Insects contain a vast array of chemical compounds, some of which can be collected, extracted, or synthesized for our use. Chitin, a component of insect cuticle, and its derivatives act as anticoagulants, enhance wound and burn healing, reduce serum cholesterol, serve as non-allergenic drug carriers, provide strong biodegradable plastics, and enhance removal of pollutants from waste water, to mention just a few developing applications. Silk from the cocoons of silkworm moths, Bombyx mori, and related species has been used for fabric for centuries, and two endemic South African species may be increasing in local value. The red dye cochineal is obtained commercially from scale insects of Dactylopius coccus cultured on Opuntia cacti. Another scale insect, the lac insect Kerria lacca, is a source of a commercial varnish called shellac. Given this range of insect-produced chemicals, and accepting our ignorance of most insects, there is a high likelihood of finding novel chemicals.

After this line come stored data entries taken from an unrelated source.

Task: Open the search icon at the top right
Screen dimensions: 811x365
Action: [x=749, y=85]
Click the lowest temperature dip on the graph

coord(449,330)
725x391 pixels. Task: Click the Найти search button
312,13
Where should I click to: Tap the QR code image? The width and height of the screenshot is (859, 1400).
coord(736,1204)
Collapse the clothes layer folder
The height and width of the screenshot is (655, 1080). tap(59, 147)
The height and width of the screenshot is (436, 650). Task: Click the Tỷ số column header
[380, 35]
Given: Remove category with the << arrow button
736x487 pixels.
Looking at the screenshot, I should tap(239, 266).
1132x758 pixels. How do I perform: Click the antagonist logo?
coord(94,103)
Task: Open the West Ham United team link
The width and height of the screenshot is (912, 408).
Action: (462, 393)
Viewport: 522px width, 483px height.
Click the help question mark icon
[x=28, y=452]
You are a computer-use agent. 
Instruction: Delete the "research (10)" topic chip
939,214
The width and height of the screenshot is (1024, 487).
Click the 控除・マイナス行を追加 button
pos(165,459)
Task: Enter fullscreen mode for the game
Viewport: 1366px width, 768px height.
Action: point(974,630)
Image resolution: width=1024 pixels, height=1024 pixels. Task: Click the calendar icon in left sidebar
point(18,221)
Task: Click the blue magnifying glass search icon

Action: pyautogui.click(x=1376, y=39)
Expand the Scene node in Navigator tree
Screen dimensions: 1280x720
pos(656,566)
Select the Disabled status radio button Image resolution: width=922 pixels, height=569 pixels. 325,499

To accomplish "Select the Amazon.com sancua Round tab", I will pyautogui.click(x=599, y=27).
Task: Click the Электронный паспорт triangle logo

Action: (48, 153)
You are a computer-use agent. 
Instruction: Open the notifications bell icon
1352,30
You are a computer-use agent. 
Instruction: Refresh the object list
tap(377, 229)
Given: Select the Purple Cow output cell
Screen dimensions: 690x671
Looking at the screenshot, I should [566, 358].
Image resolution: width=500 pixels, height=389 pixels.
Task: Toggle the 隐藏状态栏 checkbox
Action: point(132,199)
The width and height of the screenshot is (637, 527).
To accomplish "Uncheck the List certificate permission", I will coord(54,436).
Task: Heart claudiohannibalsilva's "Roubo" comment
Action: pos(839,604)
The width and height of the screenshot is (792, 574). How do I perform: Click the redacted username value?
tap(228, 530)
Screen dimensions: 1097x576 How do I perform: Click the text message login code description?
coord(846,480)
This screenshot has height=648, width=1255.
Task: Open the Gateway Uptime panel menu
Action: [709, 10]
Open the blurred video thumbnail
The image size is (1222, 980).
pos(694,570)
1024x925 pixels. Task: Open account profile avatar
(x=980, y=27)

Insects provide more than economic or environmental benefits; characteristics of certain insects make them useful models for understanding general biological processes. For instance, the short generation time, high fecundity, and ease of laboratory rearing and manipulation of the vinegar fly, Drosophila melanogaster, have made it a model research organism. Studies of

D. melanogaster have provided the foundations for our understanding of genetics and cytology, and these flies continue to provide the experimental materials for advances in molecular biology, embryology, and development. Outside the laboratories of geneticists, studies of social insects, notably hymenopterans such as ants and bees, have allowed us to understand the evolution and maintenance of social behaviors such as altruism (section 12.4.1). The field of sociobiology owes its existence to entomologists’ studies of social insects. Several theoretical ideas in ecology have derived from the study of insects. For example, our ability to manipulate the food supply (grains) and number of individuals of flour beetles (Tribolium spp.) in culture, combined with their short life history (compared to mammals, for example), gave insights into mechanisms regulating populations. Some early holistic concepts in ecology, for example ecosystem and niche, came from scientists studying freshwater systems where insects dominate. Alfred Wallace (depicted in the vignette of Chapter 17), the independent and contemporaneous discoverer with Charles Darwin of the theory of evolution by natural selection, based his ideas on observations of tropical insects. Theories concerning the many forms of mimicry and sexual selection have been derived from observations of insect behavior, which continue to be investigated by entomologists.

Lastly, the sheer numbers of insects means that their impact upon the environment, and hence our lives, is highly significant. Insects are the major component of macroscopic biodiversity and, for this reason alone, we should try to understand them better.